L’acte primaire de l’après putsch

La page du régime d’I.B.K. tournée au Mali, les putschistes font face aux défis qui s’ajoutent aux difficultés laissées jusqu’alors en l’état. Ils initièrent la tenue de « Concertations nationales », desquelles a germé une « Charte de transition ».Celle-ci servirait de feuille de route et de légitimation supposée dans l’environnement international effarouché par le coup de force militaire survenu dans le pays. Cependant, la majorité du M5 dont la contestation de rue ouvrit le boulevard aux putschistes, ne s’est pas reconnue dans les résultats issus des assises. De surcroît, les exigences de la CEDEAO qui fixait la date butoir du 15 septembre 2020,amèneraient la junte à rétablir l’ordre constitutionnel.

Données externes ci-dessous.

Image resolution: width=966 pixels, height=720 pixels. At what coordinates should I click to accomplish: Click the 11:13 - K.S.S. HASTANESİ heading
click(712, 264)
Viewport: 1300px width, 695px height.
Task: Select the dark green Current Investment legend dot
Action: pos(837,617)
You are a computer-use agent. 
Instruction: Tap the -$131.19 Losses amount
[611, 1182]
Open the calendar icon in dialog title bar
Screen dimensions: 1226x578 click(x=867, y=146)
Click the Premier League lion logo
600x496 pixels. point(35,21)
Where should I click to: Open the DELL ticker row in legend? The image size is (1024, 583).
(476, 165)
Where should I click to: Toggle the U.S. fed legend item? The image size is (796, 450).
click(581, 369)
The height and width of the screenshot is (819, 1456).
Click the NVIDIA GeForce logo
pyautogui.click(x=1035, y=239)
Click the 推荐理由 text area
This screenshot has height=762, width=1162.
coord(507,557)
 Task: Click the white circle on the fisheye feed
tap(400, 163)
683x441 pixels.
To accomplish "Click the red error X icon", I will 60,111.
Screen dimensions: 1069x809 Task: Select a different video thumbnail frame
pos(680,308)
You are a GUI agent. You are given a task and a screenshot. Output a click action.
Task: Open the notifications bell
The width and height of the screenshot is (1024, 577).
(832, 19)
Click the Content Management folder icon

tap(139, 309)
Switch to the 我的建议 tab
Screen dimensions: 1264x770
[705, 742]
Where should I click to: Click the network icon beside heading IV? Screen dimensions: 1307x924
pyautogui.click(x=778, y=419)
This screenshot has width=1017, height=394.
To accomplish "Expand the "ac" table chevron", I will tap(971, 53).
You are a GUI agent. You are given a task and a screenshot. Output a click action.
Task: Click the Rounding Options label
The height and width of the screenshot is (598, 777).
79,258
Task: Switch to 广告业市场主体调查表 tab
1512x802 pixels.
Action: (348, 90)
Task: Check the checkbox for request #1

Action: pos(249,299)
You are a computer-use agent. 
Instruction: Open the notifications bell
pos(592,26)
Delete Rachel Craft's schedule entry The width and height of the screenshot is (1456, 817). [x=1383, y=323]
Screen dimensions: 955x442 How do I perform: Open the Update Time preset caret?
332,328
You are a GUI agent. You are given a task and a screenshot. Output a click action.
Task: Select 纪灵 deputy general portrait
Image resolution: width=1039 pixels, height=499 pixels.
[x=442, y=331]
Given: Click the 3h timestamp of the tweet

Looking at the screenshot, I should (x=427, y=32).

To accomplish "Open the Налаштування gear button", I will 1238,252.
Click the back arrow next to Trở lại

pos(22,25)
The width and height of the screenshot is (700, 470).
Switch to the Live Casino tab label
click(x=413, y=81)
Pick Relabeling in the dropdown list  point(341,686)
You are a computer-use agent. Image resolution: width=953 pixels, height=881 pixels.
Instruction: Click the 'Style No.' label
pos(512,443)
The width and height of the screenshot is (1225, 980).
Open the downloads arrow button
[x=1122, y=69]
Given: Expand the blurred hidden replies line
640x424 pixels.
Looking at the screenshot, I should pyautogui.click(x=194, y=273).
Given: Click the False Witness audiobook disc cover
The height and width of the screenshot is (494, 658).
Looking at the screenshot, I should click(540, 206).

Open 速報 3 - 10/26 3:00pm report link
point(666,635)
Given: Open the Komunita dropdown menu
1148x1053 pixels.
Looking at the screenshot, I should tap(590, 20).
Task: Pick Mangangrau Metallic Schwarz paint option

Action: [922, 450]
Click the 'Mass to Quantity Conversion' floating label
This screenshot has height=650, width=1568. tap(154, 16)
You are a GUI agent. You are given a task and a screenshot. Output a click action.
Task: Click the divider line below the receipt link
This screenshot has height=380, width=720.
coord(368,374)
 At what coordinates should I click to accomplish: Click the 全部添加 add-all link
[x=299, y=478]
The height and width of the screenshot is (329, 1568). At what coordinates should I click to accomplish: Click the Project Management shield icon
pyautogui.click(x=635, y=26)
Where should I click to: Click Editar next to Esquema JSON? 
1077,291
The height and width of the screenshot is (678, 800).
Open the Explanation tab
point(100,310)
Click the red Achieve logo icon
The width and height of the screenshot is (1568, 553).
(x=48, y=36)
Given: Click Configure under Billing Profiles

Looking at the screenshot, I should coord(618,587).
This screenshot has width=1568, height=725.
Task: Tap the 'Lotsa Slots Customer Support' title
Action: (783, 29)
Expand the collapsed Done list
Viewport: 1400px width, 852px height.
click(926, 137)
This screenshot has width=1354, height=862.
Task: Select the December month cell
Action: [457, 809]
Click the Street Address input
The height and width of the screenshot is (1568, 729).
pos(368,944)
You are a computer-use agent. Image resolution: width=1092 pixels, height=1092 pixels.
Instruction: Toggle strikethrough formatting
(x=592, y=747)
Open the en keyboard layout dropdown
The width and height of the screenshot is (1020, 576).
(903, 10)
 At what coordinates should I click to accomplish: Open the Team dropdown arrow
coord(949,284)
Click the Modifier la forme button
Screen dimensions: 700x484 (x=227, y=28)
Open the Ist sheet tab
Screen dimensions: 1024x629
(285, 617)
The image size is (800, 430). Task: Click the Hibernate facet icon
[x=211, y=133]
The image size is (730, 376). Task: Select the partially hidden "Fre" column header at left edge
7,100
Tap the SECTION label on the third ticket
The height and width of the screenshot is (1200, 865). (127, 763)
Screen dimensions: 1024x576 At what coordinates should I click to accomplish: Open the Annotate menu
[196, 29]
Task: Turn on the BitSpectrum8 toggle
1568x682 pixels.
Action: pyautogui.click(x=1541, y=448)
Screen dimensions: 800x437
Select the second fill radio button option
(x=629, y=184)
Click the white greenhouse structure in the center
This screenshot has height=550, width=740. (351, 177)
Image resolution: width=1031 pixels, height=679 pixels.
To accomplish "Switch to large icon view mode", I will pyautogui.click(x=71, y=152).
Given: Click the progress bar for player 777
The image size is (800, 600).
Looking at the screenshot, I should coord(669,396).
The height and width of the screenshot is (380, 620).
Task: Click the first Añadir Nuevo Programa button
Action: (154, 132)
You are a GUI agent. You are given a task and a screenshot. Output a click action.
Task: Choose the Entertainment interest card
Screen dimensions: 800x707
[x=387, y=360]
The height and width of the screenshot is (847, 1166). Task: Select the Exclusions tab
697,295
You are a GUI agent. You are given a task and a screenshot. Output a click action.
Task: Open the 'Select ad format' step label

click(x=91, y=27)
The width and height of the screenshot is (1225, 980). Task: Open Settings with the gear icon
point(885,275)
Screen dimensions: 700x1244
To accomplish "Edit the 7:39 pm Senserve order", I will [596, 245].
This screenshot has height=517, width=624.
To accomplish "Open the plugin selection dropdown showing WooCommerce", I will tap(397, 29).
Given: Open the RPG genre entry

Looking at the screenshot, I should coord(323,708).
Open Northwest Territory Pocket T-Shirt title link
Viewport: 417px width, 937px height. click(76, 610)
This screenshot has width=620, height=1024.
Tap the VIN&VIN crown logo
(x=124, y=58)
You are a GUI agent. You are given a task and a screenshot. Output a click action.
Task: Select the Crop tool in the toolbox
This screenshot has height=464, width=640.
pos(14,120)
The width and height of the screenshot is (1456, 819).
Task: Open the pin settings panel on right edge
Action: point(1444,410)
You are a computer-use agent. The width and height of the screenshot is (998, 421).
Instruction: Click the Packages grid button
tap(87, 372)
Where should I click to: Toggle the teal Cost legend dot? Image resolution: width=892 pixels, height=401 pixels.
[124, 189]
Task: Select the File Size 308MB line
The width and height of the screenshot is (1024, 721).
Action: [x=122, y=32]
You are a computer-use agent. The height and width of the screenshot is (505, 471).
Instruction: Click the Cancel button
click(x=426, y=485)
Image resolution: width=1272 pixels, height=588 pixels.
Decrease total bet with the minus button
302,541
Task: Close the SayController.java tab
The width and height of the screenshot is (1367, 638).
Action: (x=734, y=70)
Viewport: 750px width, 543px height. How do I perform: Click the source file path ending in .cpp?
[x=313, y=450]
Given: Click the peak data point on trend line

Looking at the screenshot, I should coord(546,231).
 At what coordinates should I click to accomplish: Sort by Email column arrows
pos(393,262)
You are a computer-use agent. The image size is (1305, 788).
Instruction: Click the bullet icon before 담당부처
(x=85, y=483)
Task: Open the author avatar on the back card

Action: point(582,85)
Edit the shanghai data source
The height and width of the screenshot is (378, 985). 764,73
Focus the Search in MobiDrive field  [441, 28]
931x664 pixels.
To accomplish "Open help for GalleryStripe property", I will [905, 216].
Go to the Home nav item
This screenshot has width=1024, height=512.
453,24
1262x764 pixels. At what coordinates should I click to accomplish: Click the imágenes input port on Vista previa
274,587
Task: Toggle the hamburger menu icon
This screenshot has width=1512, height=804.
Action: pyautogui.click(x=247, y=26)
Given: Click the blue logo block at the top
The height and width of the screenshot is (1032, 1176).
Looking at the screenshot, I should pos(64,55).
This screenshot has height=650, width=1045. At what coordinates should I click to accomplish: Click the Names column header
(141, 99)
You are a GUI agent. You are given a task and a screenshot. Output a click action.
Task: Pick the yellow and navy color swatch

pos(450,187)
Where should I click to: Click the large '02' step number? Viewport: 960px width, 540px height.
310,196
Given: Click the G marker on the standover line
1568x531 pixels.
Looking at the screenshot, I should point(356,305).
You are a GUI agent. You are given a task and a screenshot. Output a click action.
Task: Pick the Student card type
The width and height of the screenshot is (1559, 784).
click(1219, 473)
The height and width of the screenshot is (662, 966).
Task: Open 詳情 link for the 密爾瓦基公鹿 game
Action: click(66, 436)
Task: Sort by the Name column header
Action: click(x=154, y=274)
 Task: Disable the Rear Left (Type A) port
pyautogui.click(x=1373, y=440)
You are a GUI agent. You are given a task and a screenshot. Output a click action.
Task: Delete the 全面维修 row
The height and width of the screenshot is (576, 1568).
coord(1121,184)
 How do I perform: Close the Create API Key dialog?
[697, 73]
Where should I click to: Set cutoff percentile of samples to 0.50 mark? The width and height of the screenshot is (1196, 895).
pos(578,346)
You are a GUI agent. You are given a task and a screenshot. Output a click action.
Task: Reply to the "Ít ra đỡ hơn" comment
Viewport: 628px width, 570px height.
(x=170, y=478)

La « Charte de transition » augure de la mise en place des institutions qui régiraient l’état malien. Elle préluderait à la mise en désuétude de la constitution de 1992, qui faisait l’objet de tentatives de résiliation dans le passé. L’organisation régionale d’Afrique de l’ouest lâcherait du lest, si le chef de la transition et le premier ministre étaient civils; en outre, le délai transitoire n’excédant pas douze mois. De ce fait, la population du Mali jouirait de l’assouplissement ,voire de la levée ,des sanctions économiques appliquées. L’acte primaire de l’après putsch concocté par les auteurs renvoyés à revoir leur copie, signale l’inadéquation d’un coup d’état militaire dans le cadre démocratique en construction dans les pays africains.